Sunday, October 15, 2006

Some Stories about Censorship and Tango - Too sexy

by Autumn Madrano

The tango is not strictly Argentine. The dance as we know it today is a mix of several different nationalities—Italian, Cuban, French, Spanish, and African, to name a few. The milonga, the most direct ancestor of the tango, evolved on the streets of Buenos Aires in the late 19th century. The milonga began with a group of Argentine men who dressed in loosely-tied kerchiefs and high-heeled boots. Because men outnumbered women in Buenos Aires at the time, the dance was often practiced just between men. The Color women included in the milonga were prostitutes. Fast, flashy, and dramatic, the milonga echoed the vibrancy of Buenos Aires at the time. More than four million immigrants settled in Buenos Aires between 1840 and 1940, and the dance mirrors some of these immigrants’ dance styles. The milonga reflects a bit of the European waltz, some French and Italian country dances, the Cuban habanera, and the polka.

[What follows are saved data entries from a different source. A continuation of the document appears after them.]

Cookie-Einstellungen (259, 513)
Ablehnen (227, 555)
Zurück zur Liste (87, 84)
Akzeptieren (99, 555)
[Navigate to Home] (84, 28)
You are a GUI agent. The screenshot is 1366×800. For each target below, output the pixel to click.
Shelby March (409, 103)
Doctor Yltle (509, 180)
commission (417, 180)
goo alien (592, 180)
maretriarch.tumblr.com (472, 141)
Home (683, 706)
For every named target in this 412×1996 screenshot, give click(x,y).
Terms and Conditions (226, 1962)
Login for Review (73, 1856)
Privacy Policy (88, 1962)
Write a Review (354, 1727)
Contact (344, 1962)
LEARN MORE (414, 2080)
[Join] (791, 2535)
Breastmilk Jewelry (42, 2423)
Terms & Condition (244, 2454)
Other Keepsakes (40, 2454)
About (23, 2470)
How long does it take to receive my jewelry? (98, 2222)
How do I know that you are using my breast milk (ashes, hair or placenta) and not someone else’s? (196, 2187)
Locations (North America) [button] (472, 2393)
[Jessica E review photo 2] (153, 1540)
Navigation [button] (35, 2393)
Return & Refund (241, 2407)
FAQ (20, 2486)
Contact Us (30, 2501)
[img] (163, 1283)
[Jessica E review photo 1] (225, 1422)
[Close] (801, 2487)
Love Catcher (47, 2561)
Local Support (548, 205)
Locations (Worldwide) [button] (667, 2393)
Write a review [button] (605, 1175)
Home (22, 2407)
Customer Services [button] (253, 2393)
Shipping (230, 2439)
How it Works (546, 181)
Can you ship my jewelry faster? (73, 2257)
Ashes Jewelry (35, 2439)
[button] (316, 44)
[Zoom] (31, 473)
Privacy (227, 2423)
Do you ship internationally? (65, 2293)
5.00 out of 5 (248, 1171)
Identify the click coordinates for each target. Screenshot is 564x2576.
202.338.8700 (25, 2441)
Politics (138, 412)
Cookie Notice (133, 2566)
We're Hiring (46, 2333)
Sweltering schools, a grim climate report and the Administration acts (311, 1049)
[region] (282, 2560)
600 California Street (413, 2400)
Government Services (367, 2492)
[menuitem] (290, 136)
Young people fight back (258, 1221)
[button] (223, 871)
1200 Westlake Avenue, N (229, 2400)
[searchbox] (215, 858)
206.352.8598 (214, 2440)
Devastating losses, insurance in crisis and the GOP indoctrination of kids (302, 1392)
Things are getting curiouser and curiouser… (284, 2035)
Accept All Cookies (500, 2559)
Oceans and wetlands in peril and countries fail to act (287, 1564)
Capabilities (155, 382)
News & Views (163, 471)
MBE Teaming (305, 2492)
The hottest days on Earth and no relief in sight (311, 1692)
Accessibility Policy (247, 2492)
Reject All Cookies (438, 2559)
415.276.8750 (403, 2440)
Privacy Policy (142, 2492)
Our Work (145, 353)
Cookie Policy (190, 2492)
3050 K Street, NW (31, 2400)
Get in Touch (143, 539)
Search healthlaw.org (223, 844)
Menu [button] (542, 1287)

The African-Argentine community developed its own dance of the time as well. A wild, frenetic dance heavy on improvisation evolved within the slave community of Buenos Aires. This dance was called the tango. The milonga dancers copied some of the steps from the tango into their own dance, and some say that milongueros adopted the term "tango" as a mockery of the slave community. Eventually, tango came to mean the dance that incorporated the milonga and African dances of the time.

Argentinians didn’t embrace the dance as proper—to this day, some members of older generations see tango as slightly dirty. But not everyone saw it this way. When a playboy from Argentina introduced the tango to Parisian dance floors, it quickly became the rage. Socialites held "tango teas" in lieu of literary salons. Women’s shoes were elongated to exaggerate the drama of the tango steps. With its sensuous moves, the tango was still a considered a slightly scandalous dance by Europeans, but because they hadn’t witnessed the evolution of street tango, the dance wasn’t seen as "dirty." Argentinians looked up to Parisians as models of high society, so when Europe embraced the tango as a legitimate dance, Argentina did the same. The tango grew in popularity from the 1930s to the mid-1940s. Even when the worldwide depression struck Argentina in the 1930s, tango served the same purpose that Hollywood cinema served in America—escape. But the tango was also a reminder of the sorrow of the times. Tango music contained lyrics such as "I am just a passage in your life, nothing more," and "the world is and always was a mess."

Because of some of the politically loaded lyrics, Argentina’s military regime censored tango lyrics in 1943. When Juan Domingo Péron came into office, he seized the chance to gain popularity and lifted censorship in 1949. But when the Péron family left office, military rule fell over the country again and the tango’s popularity ended. The country’s national pastime was outlawed, and despite some tango music developments in the 1950s, tango virtually disappeared in Argentina until the late 1970s.

But when the milongueros of the 1930s and 1940s started reaching their golden years, they realized that the dance could possibly go extinct if they did not pass it on. Places to dance the tango started reemerging, with dancers from the previous generation, as well as their protegés, building upon the steps of their forerunners. When a stage tango show, Tango Argentino, opened in Paris in 1983, the dance returned to the city that made it a mark of elegance. The craze resurged, and today tango is danced fervently everywhere from Paris to Portland, Oregon, to New York City, to New Zealand. And if the success of the 1998 Broadway hit "Forever Tango" says anything, it’s not going to disappear anytime soon.